Aerosolized Therapy Restores CFTR in Patient-derived Cells
Delivered by the company’s selective organ targeting (SORT) lipid nanoparticle (LNP) platform, the therapy showed no signs of toxicity in epithelial cells that line the airways.
“Today’s presentation confirms that our SORT LNP platform can deliver optimized, functional CFTR mRNA as an aerosol to the intended secretory and basal cells in the airway epithelium,” David Lockhart, PhD, chief scientific officer and president of ReCode, said in a press release.
The data were presented at the American Thoracic Society International Conference 2022, May 13–18, as a poster titled, “Functional Rescue of CFTR by Aerosolized Delivery of Optimized CFTR mRNA Using ReCode LNPs in Primary Human Bronchial Epithelial Cells Derived From Patients With Cystic Fibrosis.”
In CF, variants of the CFTR gene lead to defects in the encoded CFTR protein, which functions as a chloride channel that helps regulate the movement of water in tissues. When the CFTR protein is impaired, mucus that lines the airways thickens, leading to recurrent infections, inflammation, and other symptoms.
CFTR modulators are a specialized group of therapies designed to address specific defects in the CFTR protein. However, about 10% of people with CF are not amenable to these therapies. That’s why treatments that promote CFTR function and mucus clearance are still needed.
ReCode is developing a treatment to rescue CFTR function using messenger RNA (mRNA) — the molecule that carries the genetic instructions to make protein.
The inhaled therapy uses the company’s first-in-class SORT LNP delivery platform, which aims to bring CFTR mRNA into the lungs to facilitate the production of healthy CFTR protein. LNPs are fat-like bubbles containing the mRNA that fuse with cell membranes.
Scientists at ReCode, the Rosalind Franklin University of Medicine and Science in Illinois, and the University of Texas Southwestern Medical Center, conducted a series of cell-based experiments as a proof of concept to demonstrate the preliminary effectiveness of this new therapeutic.
Because naturally occurring CFTR mRNA is subject to degradation, nucleotides — the building blocks of mRNA — first were modified to ensure stability.
Epithelial cells from rats were used to evaluate different CFTR mRNA candidates. CFTR function tests, measuring the flow of chloride, distinguished modified candidates that significantly enhanced protein function beyond that of naturally occurring CFTR mRNA.
Next, epithelial cells from the lung’s bronchial tubes (hBE) — derived from a CF patient that carried CFTR gene mutations — were grown (differentiated) at an air-liquid interface.
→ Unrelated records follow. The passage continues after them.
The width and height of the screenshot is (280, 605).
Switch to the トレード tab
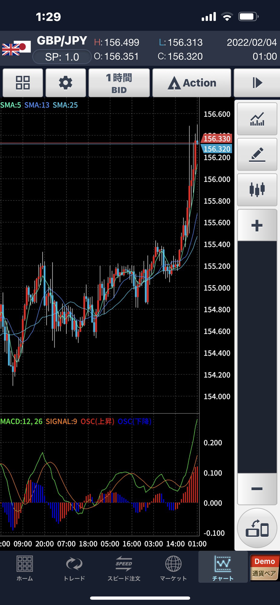74,568
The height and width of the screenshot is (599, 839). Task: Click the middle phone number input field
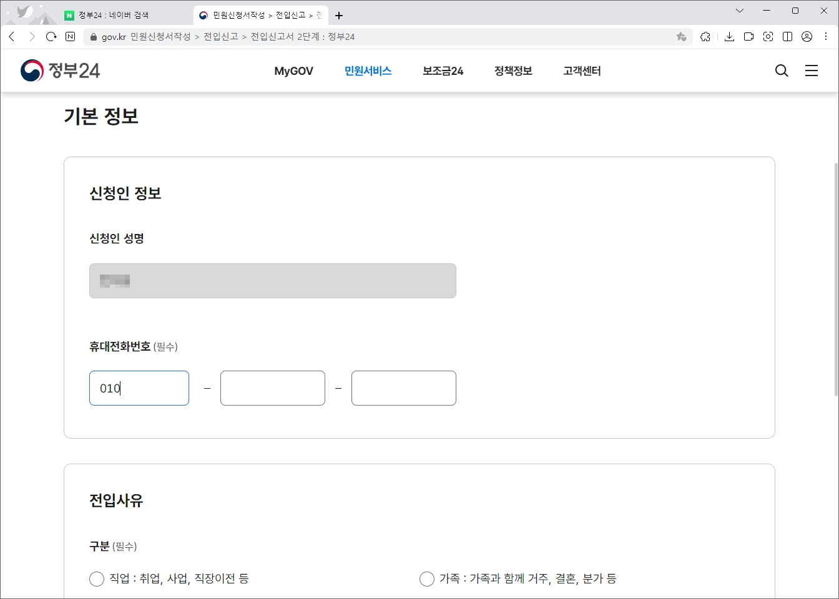tap(273, 387)
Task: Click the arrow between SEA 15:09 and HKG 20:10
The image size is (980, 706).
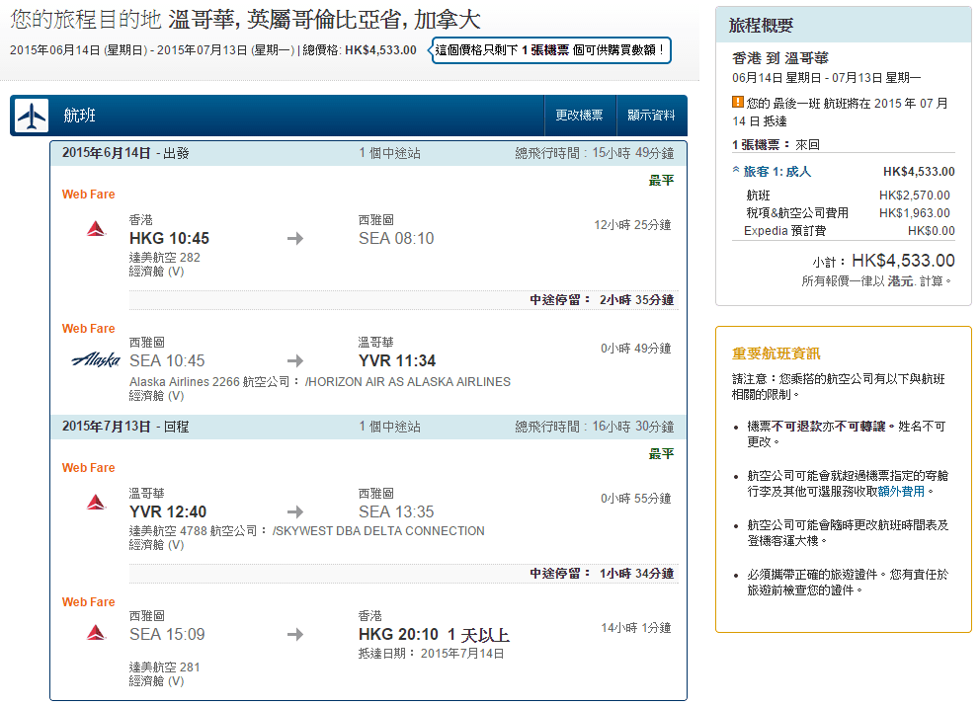Action: (x=295, y=634)
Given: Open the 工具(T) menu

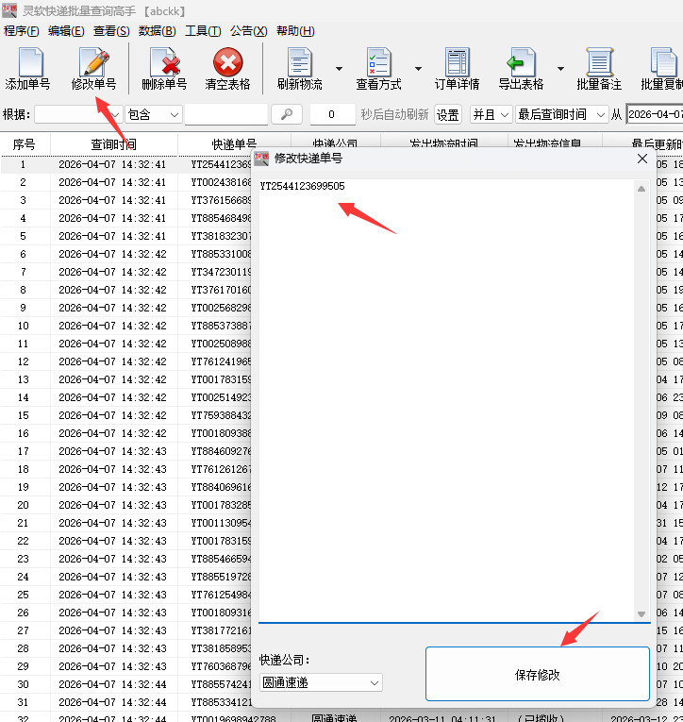Looking at the screenshot, I should 203,31.
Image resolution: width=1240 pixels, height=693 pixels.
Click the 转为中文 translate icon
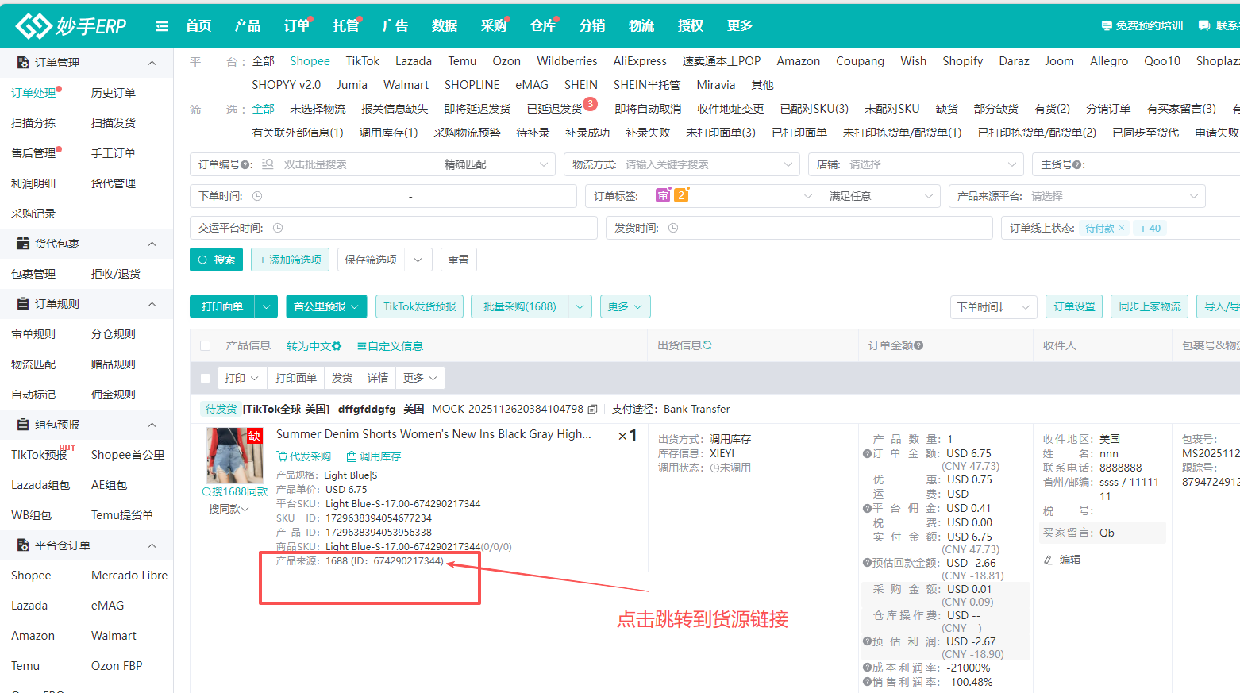pyautogui.click(x=337, y=345)
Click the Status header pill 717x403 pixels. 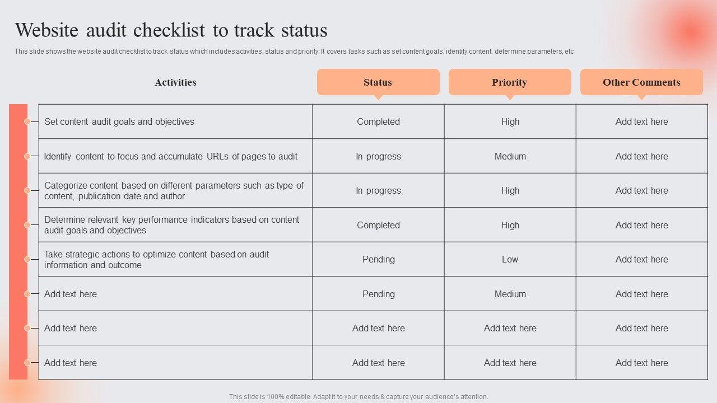click(378, 82)
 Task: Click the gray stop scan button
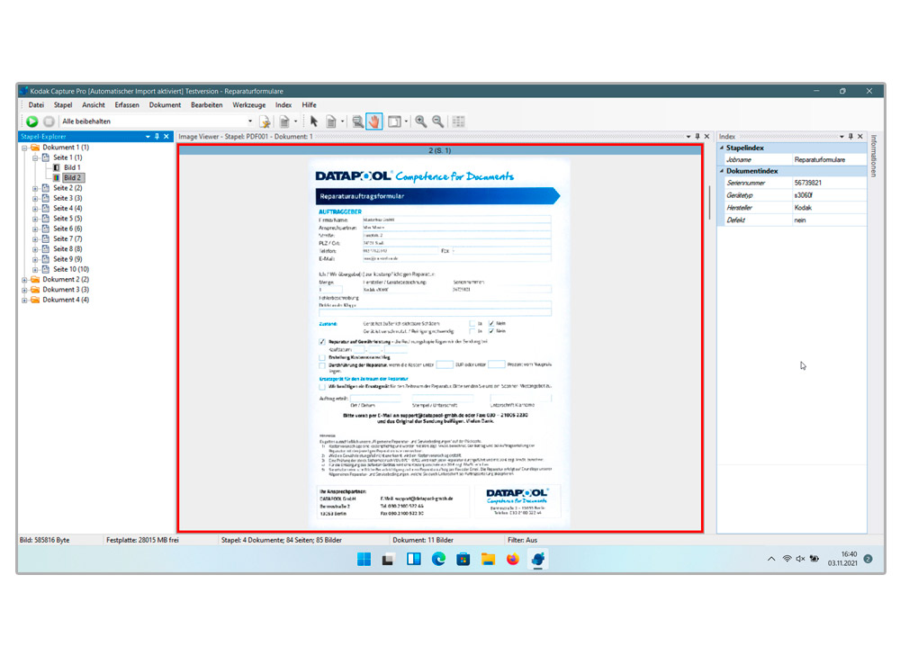click(x=49, y=121)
Cells then then aerosolized with different LNP formulations containing the lead CFTR mRNA candidate. One LNP formulation, referred to as LNP A, showed the highest enhancement of CFTR activity.
The same hBE cells then were exposed to low, medium, and high doses of LNP A, demonstrating an increase in CFTR function in a dose-dependent manner. Moreover, the team measured the levels of LDH in the surrounding fluid, a secreted biomarker for cell toxicity. Even at the highest dose, they detected no toxicity.
hBE cells with multiple different CFTR gene mutations (genotypes), some of which responded to the CFTR modulator therapy Trifakta and others that did not, were exposed to the high-dose LNP A aerosol treatment. Across all cells, regardless of the underlying mutation, CFTR protein function was restored.
Finally, four main types of healthy lung epithelial cells, including ciliated, club, goblet, and basal cells, were exposed to the lead CFTR mRNA molecule modified with a fluorescent tag, which allows the medicine to be visualized under a microscope. The therapy was internalized within all cell types, with the highest levels in goblet cells that secrete mucus.
“In human bronchial epithelial cells derived from CF patients, we have shown that delivery of our CFTR mRNA results in consistent rescue of CFTR function with multiple genotypes, including those types that account for approximately ten percent of the CF population who do not respond to currently approved CFTR modulators,” Lockhart said. “We are eager to continue development of this promising therapy.”